We can turn with relief to Mark1.21-28 the Gospel reading: here is Jesus acting with authority in word and deed, sorting out the world and relating us to God; authority so profound that he casts out evil spirits and delivers the man oppressed by them. No wonder he was an instant celebrity: unlike Barack Obama, who has good ideas and a hopeful approach, Jesus is delivering straight away, setting people free from the power of evil.

The problem is that evil is generally too slippery and cunning to come out into open unless cornered. At times it's been fashionable for some people in churches to look for the demonic on which to blame their own problems with alcohol, sex, anger, greed or anything else. All very convenient because they could then have their demon cast out and be free. Only it didn’t work for long: because being delivered from evil, as we pray for in the Lord’s Prayer, doesn’t happen until we take responsibility for the evil we have which belongs to us, our weaknesses and vulnerabilities, our own complicity in evil which the demonic latches onto; but if we do, then by prayer, hard work and openness to the power of Jesus Christ we may in the end be set free.
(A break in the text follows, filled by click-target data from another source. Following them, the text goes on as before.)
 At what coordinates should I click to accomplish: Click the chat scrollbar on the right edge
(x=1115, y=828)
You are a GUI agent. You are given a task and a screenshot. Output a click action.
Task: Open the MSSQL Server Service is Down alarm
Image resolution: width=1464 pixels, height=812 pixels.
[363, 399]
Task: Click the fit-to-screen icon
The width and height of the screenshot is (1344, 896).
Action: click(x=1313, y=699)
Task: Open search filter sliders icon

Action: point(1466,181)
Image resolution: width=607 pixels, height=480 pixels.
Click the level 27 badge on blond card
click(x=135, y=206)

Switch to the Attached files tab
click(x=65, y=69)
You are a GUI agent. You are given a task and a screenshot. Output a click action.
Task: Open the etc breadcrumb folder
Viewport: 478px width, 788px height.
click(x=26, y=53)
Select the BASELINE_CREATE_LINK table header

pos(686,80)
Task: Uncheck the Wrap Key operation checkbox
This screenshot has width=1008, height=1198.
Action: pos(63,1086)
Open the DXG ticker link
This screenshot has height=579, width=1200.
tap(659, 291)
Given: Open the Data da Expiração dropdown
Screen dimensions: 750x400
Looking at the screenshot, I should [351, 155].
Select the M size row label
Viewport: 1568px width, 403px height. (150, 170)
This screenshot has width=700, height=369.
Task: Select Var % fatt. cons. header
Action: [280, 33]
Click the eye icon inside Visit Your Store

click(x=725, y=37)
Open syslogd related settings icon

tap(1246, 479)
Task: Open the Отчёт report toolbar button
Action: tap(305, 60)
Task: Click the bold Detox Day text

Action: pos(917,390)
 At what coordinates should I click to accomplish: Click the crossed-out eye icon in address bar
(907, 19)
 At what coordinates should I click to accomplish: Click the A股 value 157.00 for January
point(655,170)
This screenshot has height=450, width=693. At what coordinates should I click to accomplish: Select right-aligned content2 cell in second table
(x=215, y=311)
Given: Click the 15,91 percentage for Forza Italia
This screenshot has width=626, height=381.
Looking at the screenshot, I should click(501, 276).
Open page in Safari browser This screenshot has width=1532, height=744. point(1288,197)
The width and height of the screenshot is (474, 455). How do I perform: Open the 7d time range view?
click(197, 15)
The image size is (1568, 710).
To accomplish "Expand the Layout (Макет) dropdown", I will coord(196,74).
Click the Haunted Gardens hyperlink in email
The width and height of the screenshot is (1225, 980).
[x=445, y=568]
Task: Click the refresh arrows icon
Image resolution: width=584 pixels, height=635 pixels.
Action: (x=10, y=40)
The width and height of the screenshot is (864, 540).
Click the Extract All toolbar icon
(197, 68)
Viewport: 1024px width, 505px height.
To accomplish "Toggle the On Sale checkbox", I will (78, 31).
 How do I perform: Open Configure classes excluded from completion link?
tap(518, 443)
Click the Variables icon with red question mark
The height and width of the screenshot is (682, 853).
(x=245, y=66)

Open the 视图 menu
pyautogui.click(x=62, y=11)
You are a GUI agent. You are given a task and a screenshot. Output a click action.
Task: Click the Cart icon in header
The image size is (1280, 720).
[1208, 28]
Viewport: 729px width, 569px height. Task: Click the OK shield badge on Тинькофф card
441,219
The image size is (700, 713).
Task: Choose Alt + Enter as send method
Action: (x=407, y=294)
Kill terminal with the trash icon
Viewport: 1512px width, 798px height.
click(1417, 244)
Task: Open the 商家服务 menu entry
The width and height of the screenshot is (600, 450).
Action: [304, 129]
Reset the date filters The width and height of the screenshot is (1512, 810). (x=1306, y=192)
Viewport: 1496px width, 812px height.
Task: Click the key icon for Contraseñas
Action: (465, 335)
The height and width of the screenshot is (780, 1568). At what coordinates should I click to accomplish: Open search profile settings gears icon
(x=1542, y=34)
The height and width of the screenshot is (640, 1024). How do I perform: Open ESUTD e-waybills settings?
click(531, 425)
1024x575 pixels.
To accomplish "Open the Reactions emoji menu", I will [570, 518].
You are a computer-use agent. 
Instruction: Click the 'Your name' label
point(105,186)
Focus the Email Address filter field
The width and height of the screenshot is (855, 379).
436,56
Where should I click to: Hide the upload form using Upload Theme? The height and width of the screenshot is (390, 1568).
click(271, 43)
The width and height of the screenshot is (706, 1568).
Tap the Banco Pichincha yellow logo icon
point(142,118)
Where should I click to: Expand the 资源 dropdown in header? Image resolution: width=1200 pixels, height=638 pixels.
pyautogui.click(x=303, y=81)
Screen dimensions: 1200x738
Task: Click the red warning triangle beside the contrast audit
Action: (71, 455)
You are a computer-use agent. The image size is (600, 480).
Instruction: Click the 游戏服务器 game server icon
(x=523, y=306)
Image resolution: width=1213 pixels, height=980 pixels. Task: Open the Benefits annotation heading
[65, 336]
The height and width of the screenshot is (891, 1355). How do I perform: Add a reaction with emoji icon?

Contrary to Radio 4 and popular views, explicit demonic activity isn’t that common, because the power of the name of Jesus Christ can cast out such spiritual evil. But if the demonic gets into our humanity, into our structures and society, then, as the Book of Revelation makes the point, you can’t just cast it out as Jesus did in Mk 1. How do you cast racism out of British society? or exorcise violence out of the Middle East? or change social attitudes in Africa that oppress women and encourage the spread of AIDS?

Yet – yet – there is hope in power of name of Christ. Why? Because, as Revelation says, the dragon has been defeated, because Jesus has authority over all powers of evil: as the voice from heaven says later in Revelation 12, the devil has come down to earth in great anger because he knows his time is short. Evil may oppress us now, but it won’t last for ever. Early Christians were persecuted by Rome: but they took over Roman Empire within 300 years. The powers of the world put Jesus on the cross, but couldn’t stop the resurrection. With faith, hope and love – the end of oppression in society and in ourselves is all too possible: the Berlin Wall has fallen, in N Ireland and S Africa men of violence sit in government together.

In our own lives, we can call on God in Jesus to reveal to us our own complicity in evil, and pray for deliverance - and act on those prayers by for example working with others to change the situation in Israel/Palestine, and working on behalf of asylum seekers. Evil only wins when we are too comfortable to call on Christ; but with the authority of Jesus over all, all things are possible. Desmond Tutu wrote these words in the middle of the darkness of apartheid in South Africa:

Goodness is stronger than evil,
love is stronger than hate,
light is stronger than darkness,
life is stronger than death,
victory is ours through him who loved us.